Of Catalysts and Sacrifices

I have finally—finally—finished the Farseer trilogy by Robin Hobb. And now I know why I read paranormal and urban fantasy over straight fantasy. I think I'd been seduced into a false sense of security that as long as I avoided George R. R. Martin, I didn’t have to worry about harsh reality intruding in my fantasy novels. What's that joke about good old George? That he doesn't use Twitter because it would only give him 140 characters to kill off?  Well, Robin Hobb proved that an author need not kill her characters in order to break the hearts of her readers. I invested countless hours in this trilogy—it's long—and I kept reading because I was desperate to unravel the mysteries she weaves and see how the story comes together in the end. And Ms. Hobb makes good on her promises; she resolves her mysteries in a clever and original  manner, which is all well and good. But there was little satisfaction to be had at the end of the series (although I understand that there are other books with the characters of the Fitz and the Fool, but I'm taking a break from all things Hobb for a bit). I find myself unutterably sad at the way it all turned out. As one of the main characters is called, I felt like the Sacrifice--leaving my reader's sweat and tears on the altar of these books. Which makes them great, I suppose, just not what I had been looking for. Too fine for my tastes, perhaps. Too demanding to be truly entertaining. Too heartbreaking to be called escapism.

But that is not what this post is about, I'm sure you will be shocked to learn.  In these books, we are introduced to the concept of the Catalyst, a hero prophesied to come to save the world, which is, of course, a common theme in true fantasy stories. And, like most of those destined to save the world in the fantasy genre, this Catalyst is not much to behold at first glance. In the eyes of his co-conspirators, he is but a green child who knows neither his skills nor his strength and fumbles around from pillar to post, ignorant of what he does, succeeding only by accident, seemingly. It is a well-worn device, but well played in the hands of a master storyteller like Ms. Hobb.

But what of this concept of the Catalyst who comes to change all things?  I found this idea compelling, pulling me back again and again when I didn't think the books were so deeply embedded in my psyche. But they were, and I found myself wondering whether there was any such person or even event in my life, coming to change all things. I thought of my husband and my children first, of course, followed quickly by my mother, all of whom certainly changed all things for me.

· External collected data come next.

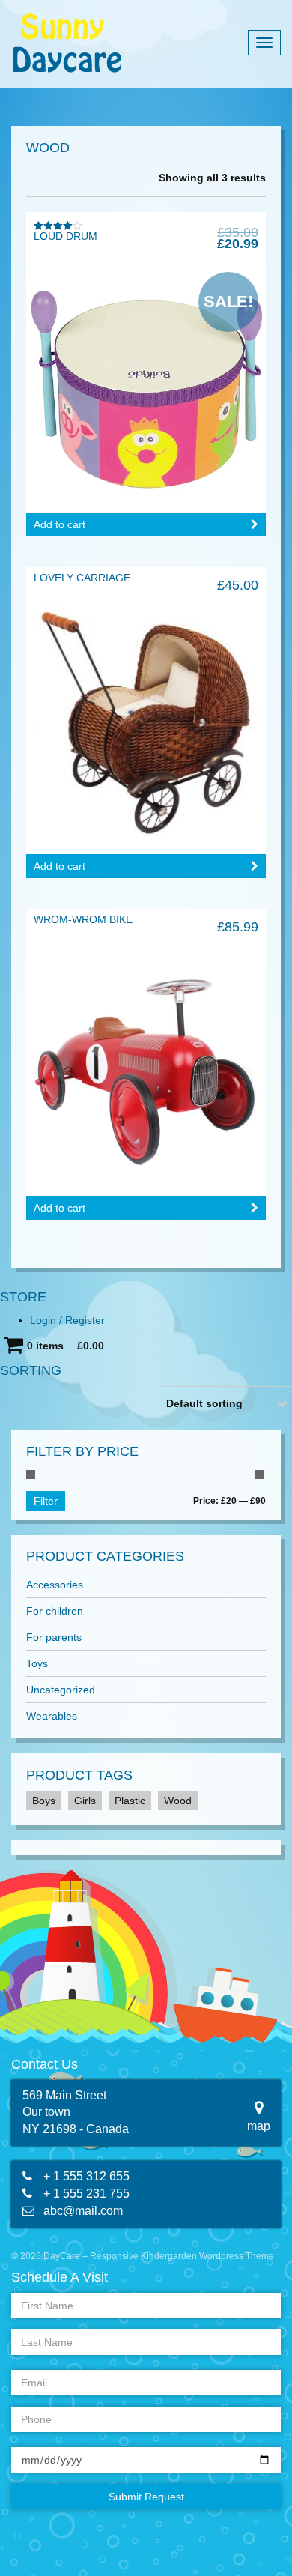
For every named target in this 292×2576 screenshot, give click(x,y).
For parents (54, 1637)
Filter (46, 1501)
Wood (178, 1800)
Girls (85, 1800)
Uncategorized (60, 1690)
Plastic (130, 1800)
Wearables (51, 1716)
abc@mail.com (83, 2210)
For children (54, 1611)
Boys (43, 1800)
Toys (37, 1663)
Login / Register (67, 1320)
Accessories (54, 1585)
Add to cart (59, 524)
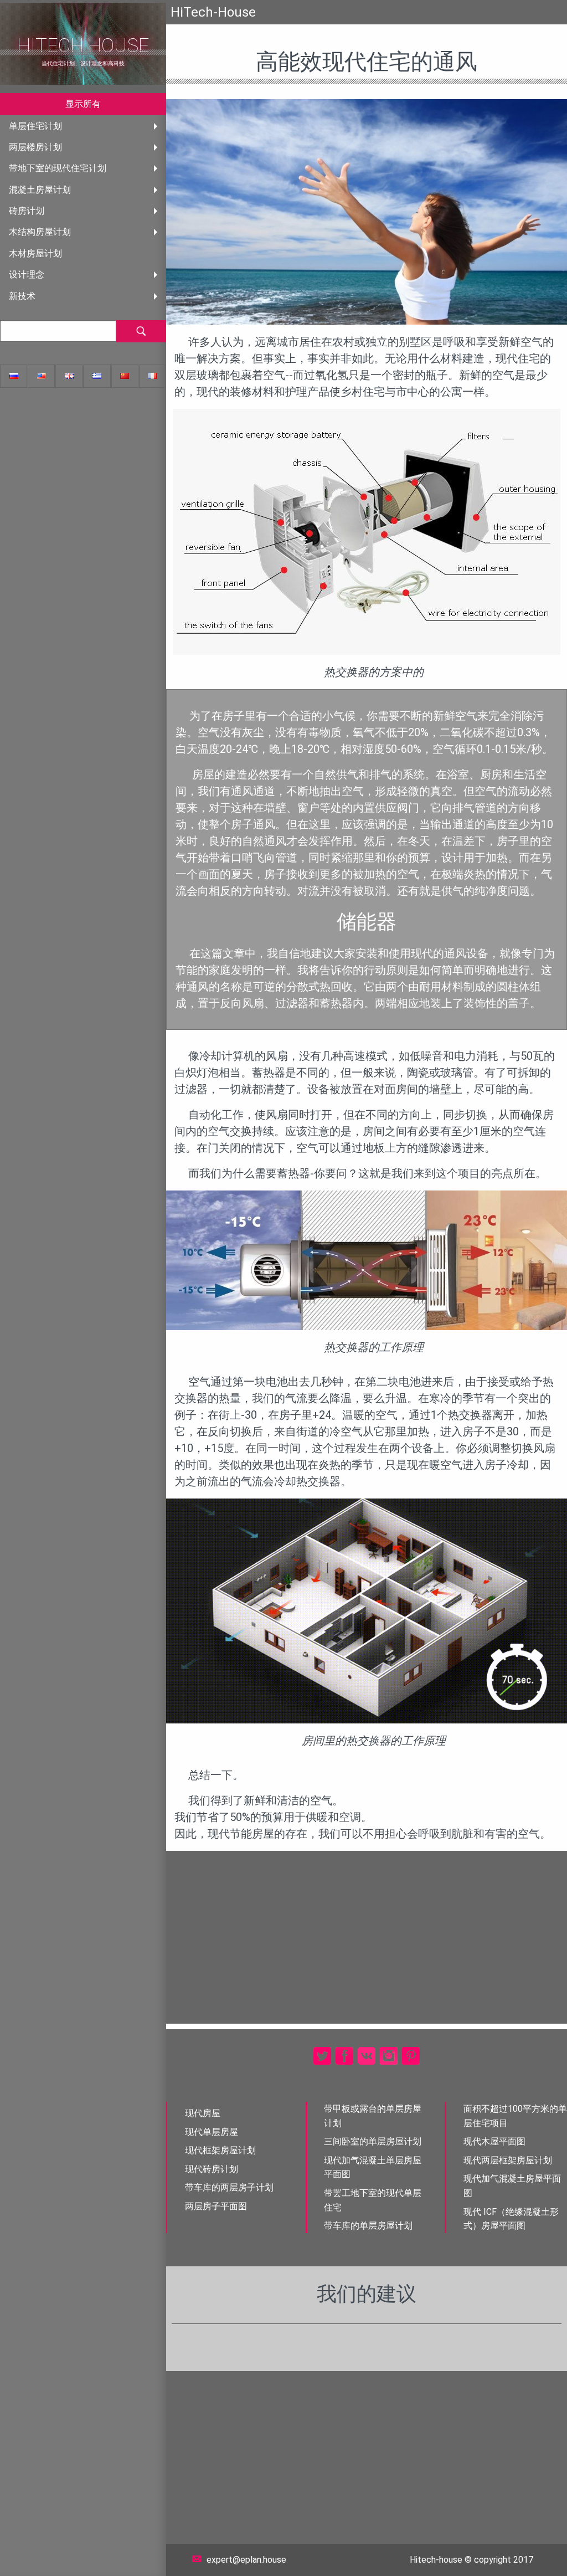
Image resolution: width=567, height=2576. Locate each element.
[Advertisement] (366, 1937)
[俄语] (13, 376)
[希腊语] (96, 376)
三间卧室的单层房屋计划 (372, 2141)
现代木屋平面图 (494, 2141)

I thought also of my former career in national security, and of events that served as catalysts in the truest sense of the word—events like 9/11 in recent memory, and Pearl Harbor in the more distant past. What does it mean to change all things?  I think it means to turn the world on its axis and shift the perspective of all who inhabit the area. It means that we all see through new eyes that which has always been there, but was perhaps not understood.

I thought of things that have not occurred—and hopefully won't—projecting into the wreckage of my future and worrying about that over which I have no control, like illness or injury visiting me or my family, or additional attacks, worse than those that have already happened—involving weapons of mass destruction or the crippling of our infrastructure and financial institutions through cyber warfare or EMP.  And then I realized that Ms. Hobb had put me in mind only of negative catalysts, influenced as I was by the despair of the denouement of her series (which some may have found uplifting, but in which I found only desolation).

What about vehicles of change that are positive and inspiring?  Isn't that an equally valid definition of catalyst?  In fact, isn't it true that it has been my goal and joy to be an agent of positive change in the lives of those I touch? It is true. I am very conscious of working explicitly to help my friends and colleagues, and sometimes even strangers, as I do through this blog, to think and reflect and do the hard, uncomfortable thing for the sake of forward movement in life and love and work and play. I want to be the fire under someone's ass, spurring everyone I encounter to right action, even when it is difficult or frightening.

I love the idea of being the catalyst in others' lives, coming to change all things, to help tilt the world on its axis, in a good way, and help people understand choices they didn't think they had and to discover strength they never dared hope they could poses. Change is always hard, yes, and often painful. But it's always been my objective to help others shoulder the burden of short-term discomfort to achieve the greater good. All things are possible with help, and I love offering the hand of friendship and support to those seeking to better their circumstances.

A catalyst can be cataclysmic or constructive. Both aspects are valid. And after reading about the Catalyst in the Farseer trilogy, I'll aspire to creation over catastrophe every time, although that aspiration is itself a fantasy, as nothing is ever all good or all bad. But it's time to shrug off the depression of these books—as impactful as they were—and return to the world of my exultant HEAs, so that I might rest more easily in my thoughts as I seek a respite from my life among my beloved books and the ease and comfort to be found there. Usually.